By HEATHER MALLICK
Saturday, July 9, 2005
Café Malongo is the brand of excellent fresh-ground coffee beans sold by Les Galeries Lafayette in Paris for tourists like me who learn that good French hotels don't have coffee-making facilities in the room. This, to the French, would be barbaric. One rises and goes to a local café, or orders room service.
But I cannot rise without my coffee. So I bought a Bodum French Press coffee maker, a tiny kettle and half a kilo of beans just to get me into the shower each morning. It was Fair Trade coffee from Zimbabwe.
Take note: The Fair Trade label means that Third World coffee growers are paid a fair price for their beans. This is as opposed to multinationals, which tell helpless peasants, "Here's your 12 cents, that should get you through the next six months."
The difference between what you pay for coffee and what the grower gets would make you gasp. Fair Trade narrows this. Even Starbucks (which sells bitter corporate coffee at a huge markup) sells Fair Trade beans, though, mysteriously, the coffee of the day is never Fair Trade and finding the beans would mean a search around the store, if I shopped at Starbucks any more, which I don't.
Anyway, in my effort to replicate my Paris mornings, I resolved to find Café Malongo coffee come what may. In the end, I bought two 250-gram cans of an overfine grind on-line from a B.C. company for $38 including shipping.
Yes, it was mad. But not for the reasons you think. The coffee was grown in Central America, probably shipped to France for packing and sale or export, then shipped to B.C. and then shipped across the country to me in Central Canada.

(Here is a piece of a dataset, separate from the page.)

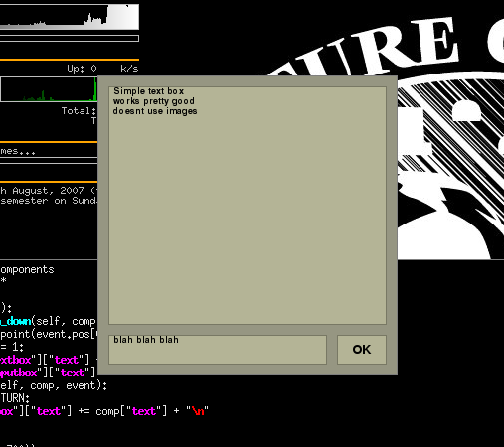Click the 'omponents' line in the code editor
504x447 pixels.
coord(27,269)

It's very much like the "3,000-mile Caesar salad" that will no longer be affordable as oil soars in price.
I may have the details slightly off. If only these beans could talk. All I know is they came to me jet-lagged and possibly with blood clots from sitting in hospitality class.
My point is -- and you knew I had a shimmering one -- that you should purchase only Fair Trade coffee. It will help Third World farmers more than the G8 will. You can buy it here, at reasonable prices, in good small stores. I'm currently looking for a replacement for my Café Malongo, which is not available locally. I'll try Ten Thousand Villages.